Roy abrió la puerta, desnudo hasta la cintura, mostrándole a Lucy el vello que cubría su pecho. Trazó un pequeño círculo sobre él con la mano mientras hablaba:
– Bueno, parece que va en serio, ¿eh? -Miró hacia detrás de ella, hacia la habitación de los nicaragüenses-. ¿Has oído algo al salir del ascensor? ¿Alguna mujer que gritara pidiendo ayuda?
– Música -dijo Lucy-. Nada más.
– Entonces siguen de fiesta. Hace un rato que se les han unido un par de mujeres de la calle.
Al entrar con él en la 509, Lucy comentó:
– Pensaba que dejabas la puerta abierta para poder vigilar.
– Para lo que hay que ver… No irán a ninguna parte. Vaya, pero da que pensar. Ese par de payasos, sentados encima de dos millones de pavos. Pero son típicos, ¿sabes? La mayoría de los delincuentes apenas podrían rellenar una nota para el empleado del banco. Incluso los que parecen más inteligentes se vuelven estúpidos en la desesperación. Como esos dos. No me extrañaría que les estuvieran contando su asunto a las putas; que estuvieran vanagloriándose. Sigo creyendo que tenemos una buena oportunidad en la habitación. Joder, si estuviese mínimamente seguro, podríamos entrar tú y yo y acabar con esto.
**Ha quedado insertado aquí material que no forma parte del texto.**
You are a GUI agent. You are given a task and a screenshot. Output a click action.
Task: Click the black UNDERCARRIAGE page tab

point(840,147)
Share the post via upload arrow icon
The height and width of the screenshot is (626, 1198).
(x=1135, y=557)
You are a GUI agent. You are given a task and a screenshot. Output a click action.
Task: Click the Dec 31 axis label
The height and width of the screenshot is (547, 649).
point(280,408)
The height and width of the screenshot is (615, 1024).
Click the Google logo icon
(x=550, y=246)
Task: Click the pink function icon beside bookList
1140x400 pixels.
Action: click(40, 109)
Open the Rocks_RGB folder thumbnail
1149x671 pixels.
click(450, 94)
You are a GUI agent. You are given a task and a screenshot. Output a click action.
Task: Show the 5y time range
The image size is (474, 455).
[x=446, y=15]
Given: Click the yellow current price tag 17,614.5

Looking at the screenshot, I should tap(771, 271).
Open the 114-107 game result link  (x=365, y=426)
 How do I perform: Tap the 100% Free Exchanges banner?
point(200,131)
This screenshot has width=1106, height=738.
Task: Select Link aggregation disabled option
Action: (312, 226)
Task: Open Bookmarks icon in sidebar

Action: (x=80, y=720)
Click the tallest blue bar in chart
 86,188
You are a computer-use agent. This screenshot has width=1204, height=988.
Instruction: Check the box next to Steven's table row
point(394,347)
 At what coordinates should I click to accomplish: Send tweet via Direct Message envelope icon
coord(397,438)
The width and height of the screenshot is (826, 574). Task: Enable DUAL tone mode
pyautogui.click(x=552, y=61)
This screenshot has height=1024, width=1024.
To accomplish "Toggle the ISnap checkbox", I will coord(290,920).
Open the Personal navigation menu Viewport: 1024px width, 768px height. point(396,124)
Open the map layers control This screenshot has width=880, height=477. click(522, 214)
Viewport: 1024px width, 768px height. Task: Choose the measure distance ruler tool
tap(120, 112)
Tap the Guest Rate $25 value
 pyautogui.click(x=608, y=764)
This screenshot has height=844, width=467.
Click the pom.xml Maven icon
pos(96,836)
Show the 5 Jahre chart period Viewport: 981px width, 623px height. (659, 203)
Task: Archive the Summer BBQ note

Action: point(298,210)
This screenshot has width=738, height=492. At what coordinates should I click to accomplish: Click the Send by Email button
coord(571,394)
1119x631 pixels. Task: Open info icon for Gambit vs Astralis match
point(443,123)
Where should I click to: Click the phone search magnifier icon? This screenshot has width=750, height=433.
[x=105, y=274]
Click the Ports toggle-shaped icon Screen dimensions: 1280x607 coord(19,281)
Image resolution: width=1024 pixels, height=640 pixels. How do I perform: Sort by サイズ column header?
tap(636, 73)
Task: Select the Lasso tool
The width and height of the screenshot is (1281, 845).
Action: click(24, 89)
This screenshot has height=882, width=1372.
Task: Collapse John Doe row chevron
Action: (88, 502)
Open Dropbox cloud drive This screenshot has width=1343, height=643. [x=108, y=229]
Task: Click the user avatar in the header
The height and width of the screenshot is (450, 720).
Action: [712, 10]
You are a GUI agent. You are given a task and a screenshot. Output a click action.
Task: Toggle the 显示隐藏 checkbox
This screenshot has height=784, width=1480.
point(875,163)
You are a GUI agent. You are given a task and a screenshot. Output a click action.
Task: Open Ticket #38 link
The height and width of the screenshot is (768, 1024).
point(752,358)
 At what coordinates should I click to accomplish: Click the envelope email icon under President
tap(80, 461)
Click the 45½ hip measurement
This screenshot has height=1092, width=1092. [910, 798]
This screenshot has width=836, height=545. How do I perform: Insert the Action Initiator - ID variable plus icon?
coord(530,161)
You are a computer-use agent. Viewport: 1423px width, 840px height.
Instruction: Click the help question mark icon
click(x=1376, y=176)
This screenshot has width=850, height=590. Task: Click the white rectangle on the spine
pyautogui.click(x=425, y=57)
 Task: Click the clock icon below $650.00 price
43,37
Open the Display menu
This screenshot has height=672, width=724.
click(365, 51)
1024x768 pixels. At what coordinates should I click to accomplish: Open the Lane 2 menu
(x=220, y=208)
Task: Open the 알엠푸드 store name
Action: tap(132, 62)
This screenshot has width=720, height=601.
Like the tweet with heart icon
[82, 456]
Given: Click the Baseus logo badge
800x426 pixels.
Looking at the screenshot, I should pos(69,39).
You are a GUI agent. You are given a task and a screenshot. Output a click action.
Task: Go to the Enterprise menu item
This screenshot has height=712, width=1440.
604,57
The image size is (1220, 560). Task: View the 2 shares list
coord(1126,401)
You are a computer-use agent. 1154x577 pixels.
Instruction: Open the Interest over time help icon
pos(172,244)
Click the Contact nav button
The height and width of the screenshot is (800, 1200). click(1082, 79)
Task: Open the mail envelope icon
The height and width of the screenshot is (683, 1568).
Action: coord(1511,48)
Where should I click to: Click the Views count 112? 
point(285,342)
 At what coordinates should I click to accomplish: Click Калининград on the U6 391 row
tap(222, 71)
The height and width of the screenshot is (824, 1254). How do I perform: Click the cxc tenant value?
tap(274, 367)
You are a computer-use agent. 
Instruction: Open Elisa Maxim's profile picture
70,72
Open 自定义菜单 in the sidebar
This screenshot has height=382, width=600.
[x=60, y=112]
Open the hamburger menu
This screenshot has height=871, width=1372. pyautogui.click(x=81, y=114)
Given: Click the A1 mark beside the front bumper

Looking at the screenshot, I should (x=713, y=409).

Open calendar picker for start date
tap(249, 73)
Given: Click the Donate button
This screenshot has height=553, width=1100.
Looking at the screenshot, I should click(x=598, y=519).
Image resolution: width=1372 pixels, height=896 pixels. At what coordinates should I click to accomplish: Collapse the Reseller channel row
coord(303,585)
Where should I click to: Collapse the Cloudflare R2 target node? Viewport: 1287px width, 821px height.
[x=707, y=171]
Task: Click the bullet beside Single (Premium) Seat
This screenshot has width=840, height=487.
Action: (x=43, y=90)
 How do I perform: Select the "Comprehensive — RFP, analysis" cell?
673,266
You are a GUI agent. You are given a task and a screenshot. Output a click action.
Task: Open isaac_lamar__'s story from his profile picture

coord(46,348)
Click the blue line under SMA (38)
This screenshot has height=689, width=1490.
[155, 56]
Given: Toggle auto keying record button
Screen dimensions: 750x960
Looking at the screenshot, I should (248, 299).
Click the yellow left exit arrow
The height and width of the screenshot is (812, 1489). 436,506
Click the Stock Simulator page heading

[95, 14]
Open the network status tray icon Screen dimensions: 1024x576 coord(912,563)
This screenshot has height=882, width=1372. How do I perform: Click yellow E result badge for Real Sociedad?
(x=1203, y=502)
Se metió en el cuarto de baño.
Lucy miró la cama de matrimonio, hecha pero arrugada, con las almohadas fuera de su sitio, y trozos de periódico y una camisa de punto negra tirados encima de la colcha. Se sentía en alerta por estar sola con Roy; lo notaba, y se notaba también tensa mientras esperaba allí de pie, con sus sandalias, su chaqueta de lino y un bolso colgado del hombro.
Roy estaba de cara al lavabo con un bote de talco, con la puerta abierta. Lucy le vio frotarse las manos y levantarlas luego para acariciarse el mentón y el cuello mientras se miraba en el espejo.
– Creía que Cullen estaba aquí.
– Ha salido.
– ¿Puedo preguntar adónde ha ido?
– Puedes -dijo Roy-. Pero podría ser que lo que está haciendo no te pareciese bien, y no quiero chivarme. Odio a los chivatos aunque tienen su utilidad.
– ¿Se lo has arreglado?
– No se te escapa nada, ¿eh? -Roy la miró desde el cuarto de baño-. ¿No iba a venir Jack contigo?
– Ahora vendrá. Se ha ido a cambiar.
– Todo el mundo se prepara para la acción -dijo Roy, mientras se frotaba el talco por el cuerpo, por debajo de los brazos, y salía del cuarto de baño-. No te habrás olvidado la pistola, ¿no?
Lucy miró su pecho, gris por el polvo, mientras él se acercaba.
– La llevo en el bolso.
– Déjame echarle un vistazo.
Sacó la treinta y ocho enfundada en una pistolera de piel, rodeada por los cordones.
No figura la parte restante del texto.